Neuer Tiefpunkt der Debatte um feministische Außenpolitik

Und doch sind wir gut ein Jahr später debattenmäßig wieder am Ausgangspunkt, wenn nicht an einem neuen Tiefpunkt, angelangt: Ob denn Frauen friedlicher seien als Kerle, fragte zuletzt zum Beispiel Focus-Kolumnist Jan Fleischhauer. Und feixte mit Blick auf das von Baerbock formulierte Ziel, mehr Botschafterinnen zu berufen (aktuell sind laut Entwurfspapier 73 Prozent der deutschen Botschaften in Männerhand), was denn mit den Nicht-Binären sei. DER SPIEGEL warnte indes vor "pädagogischem Druck" und "Genderkompetenz als Einstellungskriterium". Und die Süddeutsche Zeitung titelte: "Hundeschule Baerbock".

Kurzum: Wenn eine Politikerin, eine grüne zumal, einen "feministischen Reflex" fordert, dann zucken anti-feministische Reflexe durch Politik und Medien. Denn wer Feminismus, Frauen und die vermeintliche "Verbotspartei" ins Lächerliche zieht, dem sind Klicks sicher. Aus dem Blick gerät dabei, was Baerbock eigentlich will: dass wir alle, und ihr Ministerium im Besonderen, Benachteiligte (das meint nicht nur Frauen) und Ungerechtigkeiten (das meint nicht nur Sexismus) bemerken, benennen und angehen. Und zwar nicht manchmal, sondern immer.

Eine Meldestelle Antifeminismus? "Hilfe, ich finde doch Gendern so doof!"

So weit, so konsensfähig, dürfte man meinen. Und doch reagierte ein großer Teil der politischen und medialen Öffentlichkeit mit Alarmismus. So auch, als die sogenannte " Meldestelle Antifeminismus" Anfang Februar ihren Dienst aufnahm.

Dabei handelt es sich um ein von der Bundesregierung gefördertes Portal der Amadeu-Antonio-Stiftung, an das sich Betroffene wenden können, wenn sie frauen- oder queerfeindlich angegriffen werden. Zum Beispiel Hassnachrichten erhalten oder sogar Morddrohungen, wenn sie auf Demos beschimpft werden oder ihre Privatadresse plötzlich im Internet steht. Ein Hilfsangebot für Betroffene.

In der Berichterstattung wurde aus der Anlaufstelle, die erheben will, welche Formen und welches Ausmaß Antifeminismus annimmt und die Beratung für Betroffene anbietet, jedoch ein "Petz-Portal" (Cicero) und eine demokratiefeindliche Stelle für "Denunziation" (NZZ), betrieben von "woken Diskurs-Killern" (Ex-Ministerin Schröder in der Welt), die alle bedrohten, die "Gendersterne oder Initiativen der Ministerin kritisieren" (DER SPIEGEL).

Worum geht es genau?

§ **Vorliegende Daten**
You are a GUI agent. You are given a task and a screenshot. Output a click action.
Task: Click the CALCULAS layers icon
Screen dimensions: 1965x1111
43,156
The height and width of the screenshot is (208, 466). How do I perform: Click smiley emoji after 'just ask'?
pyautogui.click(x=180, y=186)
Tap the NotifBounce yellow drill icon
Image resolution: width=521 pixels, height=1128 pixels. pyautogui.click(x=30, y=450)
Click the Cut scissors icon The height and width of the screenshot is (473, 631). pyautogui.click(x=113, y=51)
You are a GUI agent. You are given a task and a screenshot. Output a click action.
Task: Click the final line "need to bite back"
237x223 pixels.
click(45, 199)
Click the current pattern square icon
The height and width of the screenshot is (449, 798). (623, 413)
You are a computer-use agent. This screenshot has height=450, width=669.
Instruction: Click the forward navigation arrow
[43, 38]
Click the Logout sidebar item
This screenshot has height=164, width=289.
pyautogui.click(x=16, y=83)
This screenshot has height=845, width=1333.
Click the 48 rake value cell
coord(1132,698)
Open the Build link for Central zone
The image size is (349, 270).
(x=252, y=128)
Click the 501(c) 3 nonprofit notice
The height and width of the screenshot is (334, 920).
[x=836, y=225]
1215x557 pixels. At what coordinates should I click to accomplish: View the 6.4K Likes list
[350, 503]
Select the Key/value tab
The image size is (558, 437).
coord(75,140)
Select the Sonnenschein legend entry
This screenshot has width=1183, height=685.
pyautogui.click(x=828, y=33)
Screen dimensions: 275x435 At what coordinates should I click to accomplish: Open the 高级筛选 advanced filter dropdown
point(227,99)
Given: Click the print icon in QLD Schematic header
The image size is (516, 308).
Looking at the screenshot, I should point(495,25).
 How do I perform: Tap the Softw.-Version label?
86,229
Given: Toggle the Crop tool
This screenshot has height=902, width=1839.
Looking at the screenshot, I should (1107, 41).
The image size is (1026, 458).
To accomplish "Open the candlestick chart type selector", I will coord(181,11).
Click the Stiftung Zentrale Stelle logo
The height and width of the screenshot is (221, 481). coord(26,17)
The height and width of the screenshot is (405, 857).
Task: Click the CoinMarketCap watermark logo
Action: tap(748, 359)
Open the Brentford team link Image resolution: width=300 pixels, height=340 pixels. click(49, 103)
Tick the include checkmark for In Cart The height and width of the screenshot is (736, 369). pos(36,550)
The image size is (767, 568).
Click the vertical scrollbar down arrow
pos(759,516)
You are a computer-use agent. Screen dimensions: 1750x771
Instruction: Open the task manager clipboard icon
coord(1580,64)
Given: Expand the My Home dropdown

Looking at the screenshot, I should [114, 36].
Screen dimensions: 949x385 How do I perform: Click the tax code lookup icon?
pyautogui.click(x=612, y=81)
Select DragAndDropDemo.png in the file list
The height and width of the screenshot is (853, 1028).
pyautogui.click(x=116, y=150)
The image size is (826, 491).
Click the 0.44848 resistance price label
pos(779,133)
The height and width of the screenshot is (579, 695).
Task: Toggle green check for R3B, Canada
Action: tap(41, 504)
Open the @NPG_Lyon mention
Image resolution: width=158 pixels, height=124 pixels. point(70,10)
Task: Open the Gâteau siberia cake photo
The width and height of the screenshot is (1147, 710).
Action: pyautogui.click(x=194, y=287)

§ **Zur Übung**
Fasse den Absatz des Textauszugs, der mit „Dabei handelt es sich um“ beginnt, als kurze Stichpunktliste zusammen und behalte dabei seine wesentlichen Angaben bei. Die Einträge stehen in keinem Zusammenhang mit dem Textauszug.

§ **Antwort zur Aufgabe**
- Portal der Amadeu-Antonio-Stiftung, von der Bundesregierung gefördert
- Anlaufstelle für Menschen, die frauen- oder queerfeindlich angegriffen werden
- Beispiele für solche Angriffe: Hassnachrichten, Morddrohungen, Beschimpfungen auf Demos, Veröffentlichung der Privatadresse im Internet
- ein Hilfsangebot für Betroffene